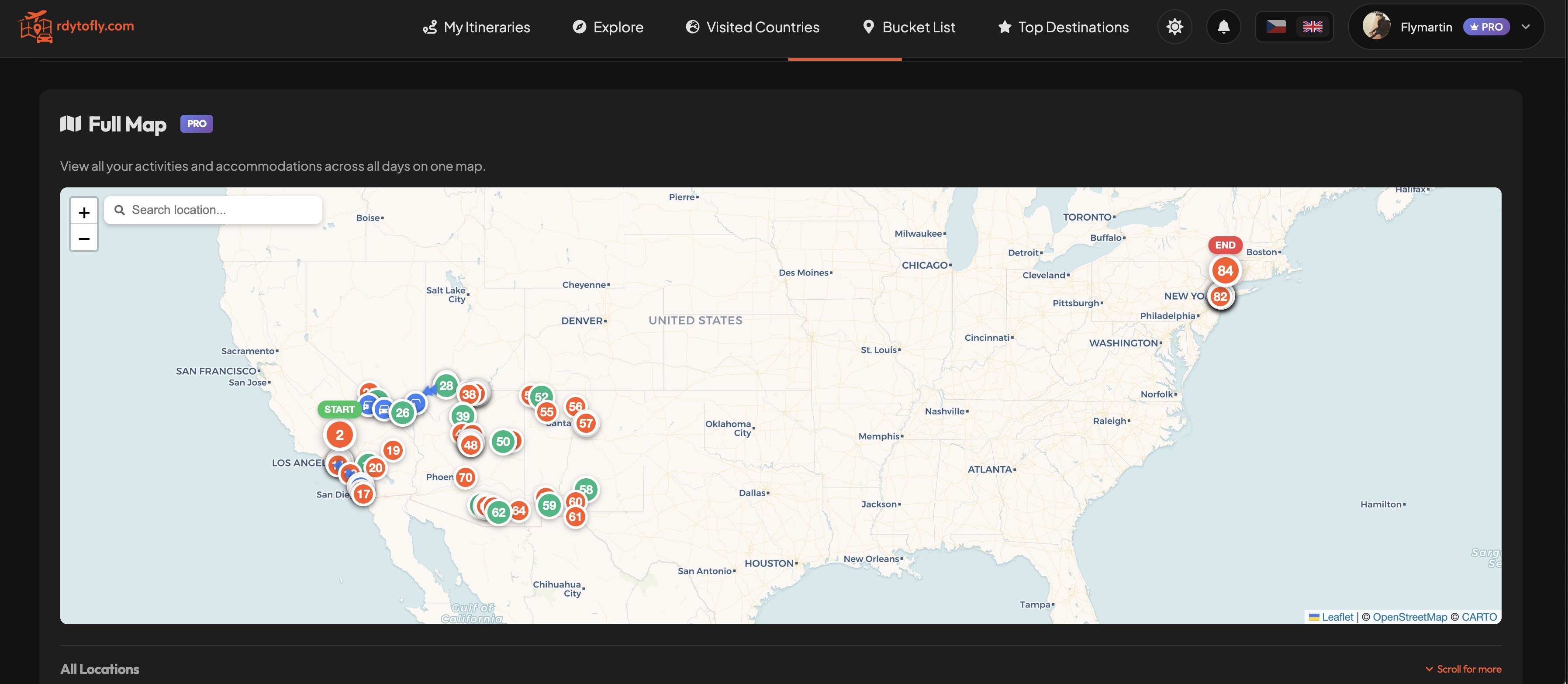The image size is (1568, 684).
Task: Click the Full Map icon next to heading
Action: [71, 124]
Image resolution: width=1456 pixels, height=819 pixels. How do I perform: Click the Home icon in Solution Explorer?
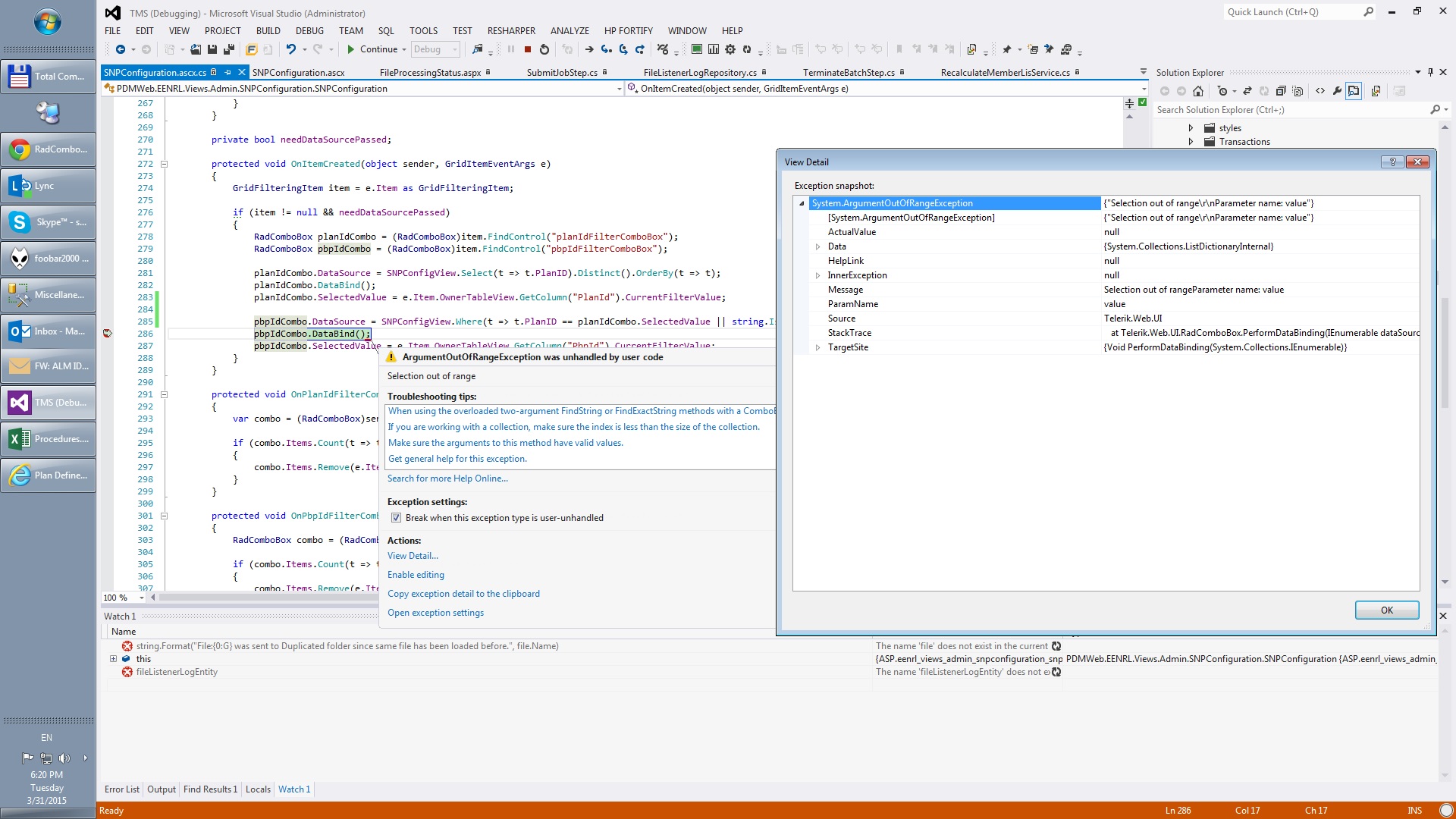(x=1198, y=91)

==*==

### Task
Lines from the one holding "Image resolution: width=1456" down to the last line of the entries above must be retyped exactly, inclusive of both, with no pictures and nothing else.

### Your solution
Image resolution: width=1456 pixels, height=819 pixels. How do I perform: Click the Home icon in Solution Explorer?
(x=1198, y=91)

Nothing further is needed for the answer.